* _TASK GOAL_: Please print nothing but the lines from the one with "Task: Open the Help question mark icon" to the last line of the records below, and omit pictures.

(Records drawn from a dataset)

- - - -

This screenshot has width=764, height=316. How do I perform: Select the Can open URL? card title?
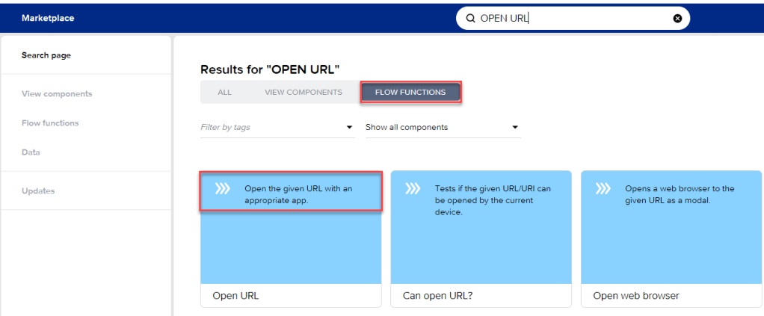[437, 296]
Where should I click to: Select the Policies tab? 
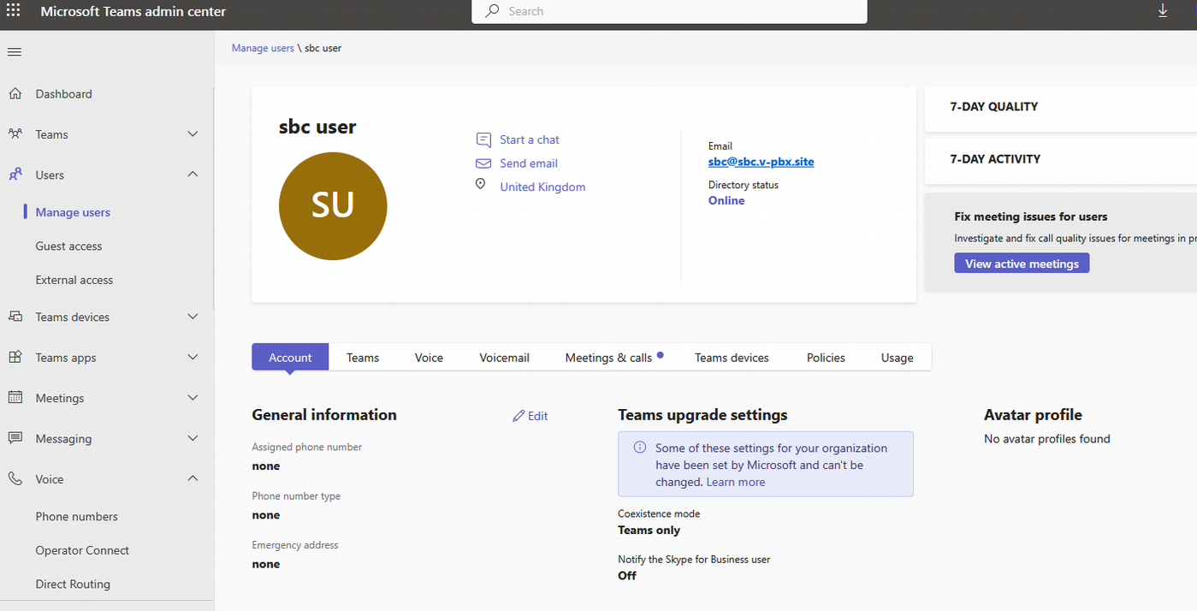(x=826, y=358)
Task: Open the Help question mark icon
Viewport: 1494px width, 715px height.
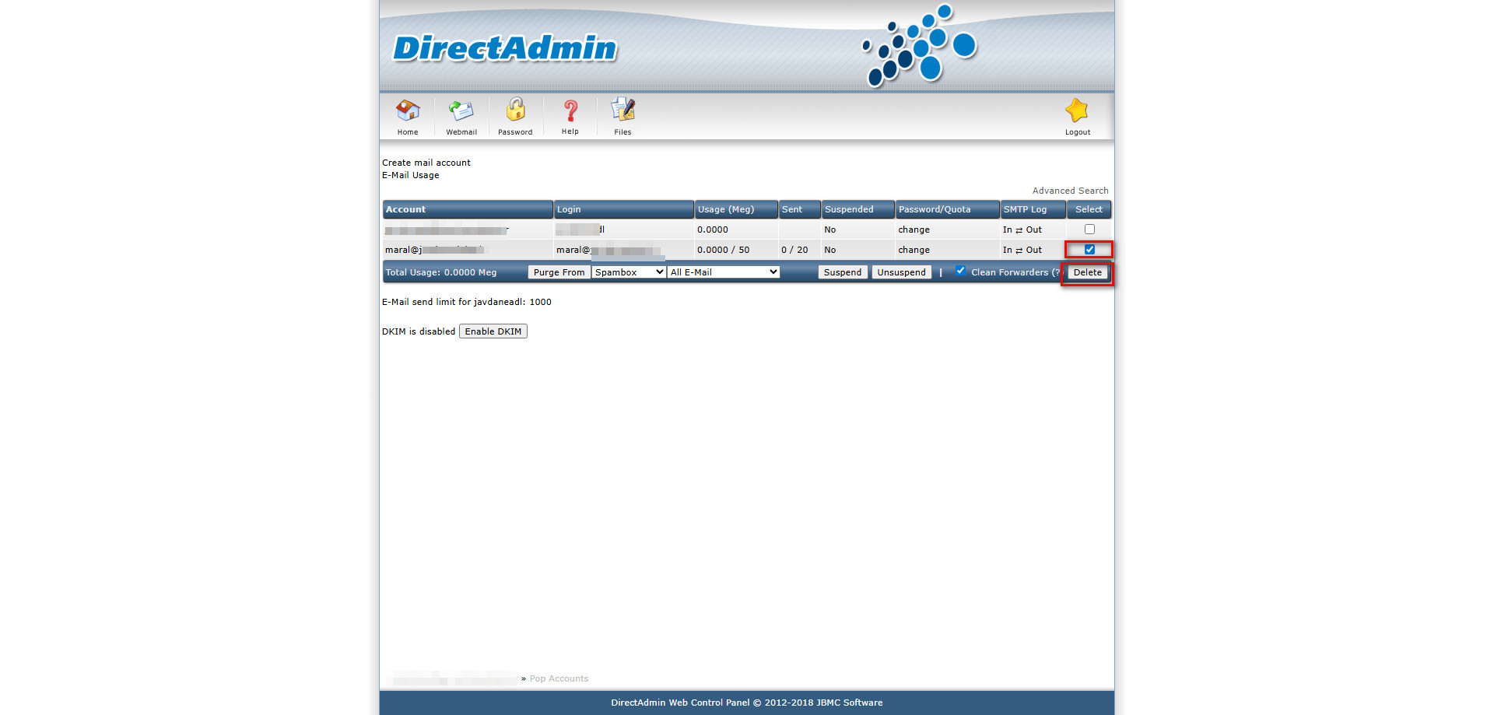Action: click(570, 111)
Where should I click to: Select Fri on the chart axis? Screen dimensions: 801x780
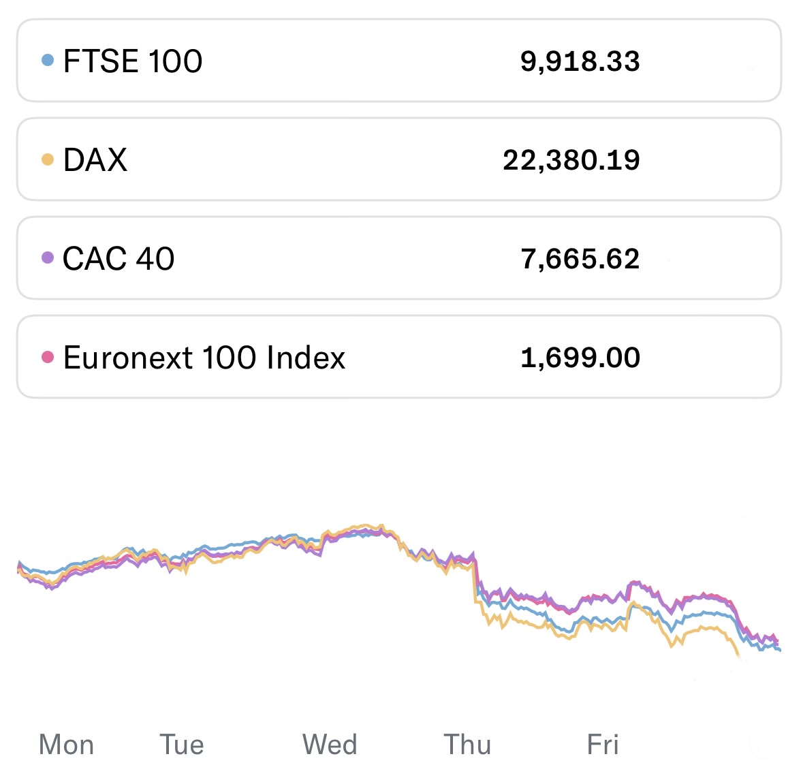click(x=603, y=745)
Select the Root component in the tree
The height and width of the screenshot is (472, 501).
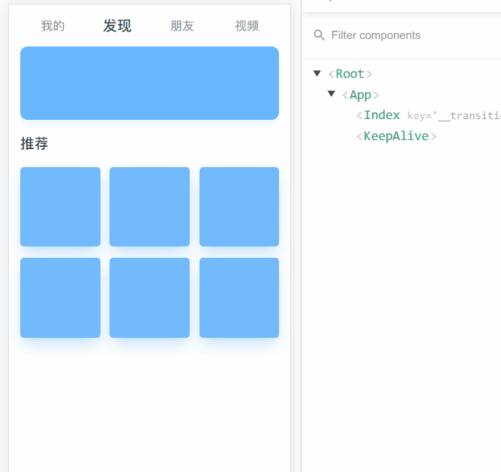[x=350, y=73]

- - - -

* _OUTPUT FOR THIS TASK_:
Task: Open the Help question mark icon
Viewport: 1494px width, 715px height.
Action: click(570, 111)
Where should I click to: Select Fri on the chart axis? Screen dimensions: 801x780
click(x=603, y=745)
Select the Root component in the tree
The height and width of the screenshot is (472, 501).
[x=350, y=73]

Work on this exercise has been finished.